Comments on draft-ietf-idnabis-defs-10

Wil Tan wil at cloudregistry.net
Tue Sep 1 18:30:08 CEST 2009


On Wed, Sep 2, 2009 at 1:05 AM, Andrew Sullivan <ajs at shinkuro.com> wrote:

> On Wed, Sep 02, 2009 at 12:45:05AM +1000, Wil Tan wrote:
> > 2. If A-labels are not allowed to have uppercase ASCII characters, why do
> we
> > define case-insensitive comparison for them? An invalid A-label should
> not
> > be equivalent to a valid one. It should be as Paul suggested, i.e.
> > "case-preserving" (why not just "case-sensitive" as it's more
> > straightforward?)
>
> This one's easy: we're stuck with what DNS does.  A-labels are all LDH
> labels, and LDH labels compare for equivalence according to the
> case-insensitive matching rules defined as part of DNS (see STD13).
────────────────────
§ **Directive 1**: Rewrite the records as a numbered list, covering the stretch from the line containing "Given: Tick the" through the end of the records and leaving out blank lines and the pictures.

§ **Input records**:
────────────────────
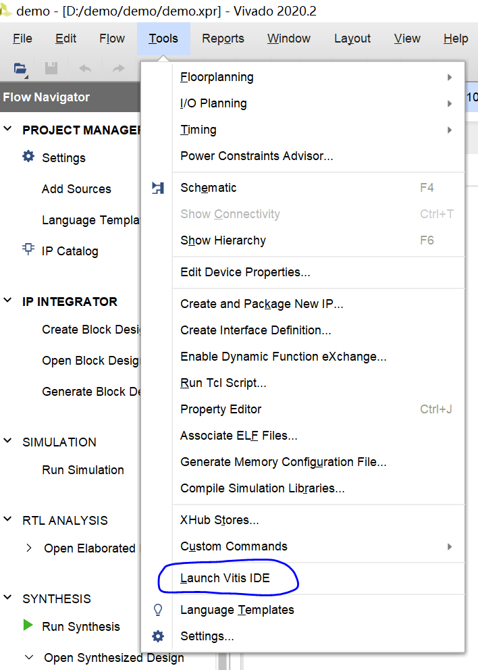The image size is (478, 670).
Task: Click Add Sources in Flow Navigator
Action: click(76, 189)
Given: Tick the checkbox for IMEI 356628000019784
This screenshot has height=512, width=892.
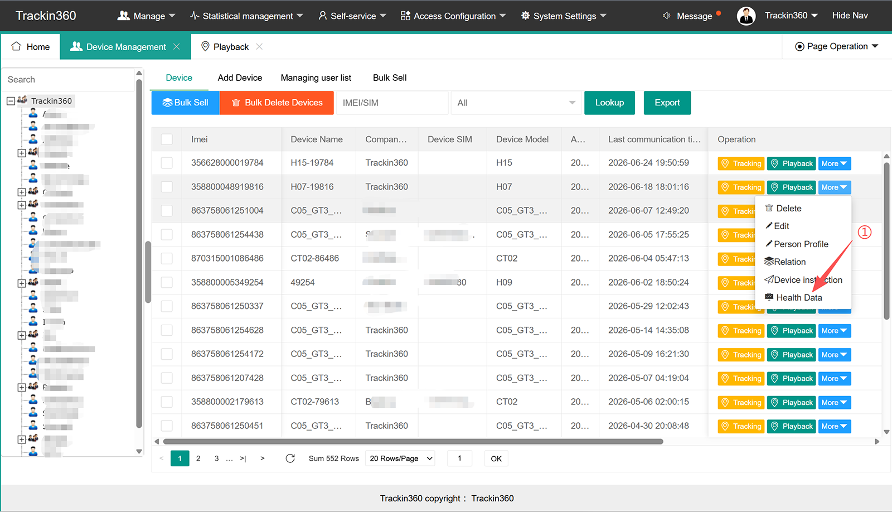Looking at the screenshot, I should click(x=167, y=163).
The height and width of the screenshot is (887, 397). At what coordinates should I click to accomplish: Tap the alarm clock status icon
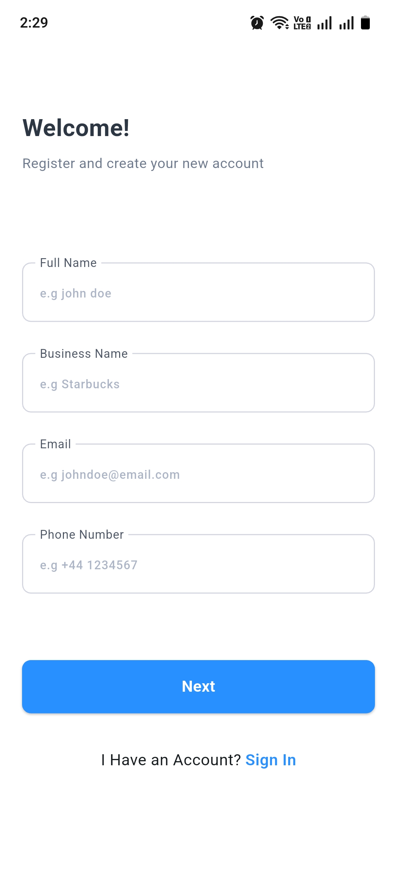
────────────────────
§ **Directive 2**: In the mailing-list reply about A-labels, by what rules do LDH labels compare for equivalence?

§ **Full answer 1**:
1. Given: Tick the checkbox for IMEI 356628000019784
2. This screenshot has height=512, width=892.
3. Looking at the screenshot, I should click(x=167, y=163).
4. The height and width of the screenshot is (887, 397). At what coordinates should I click to accomplish: Tap the alarm clock status icon

§ **Full answer 2**: By the case-insensitive matching rules defined as part of DNS (see STD13).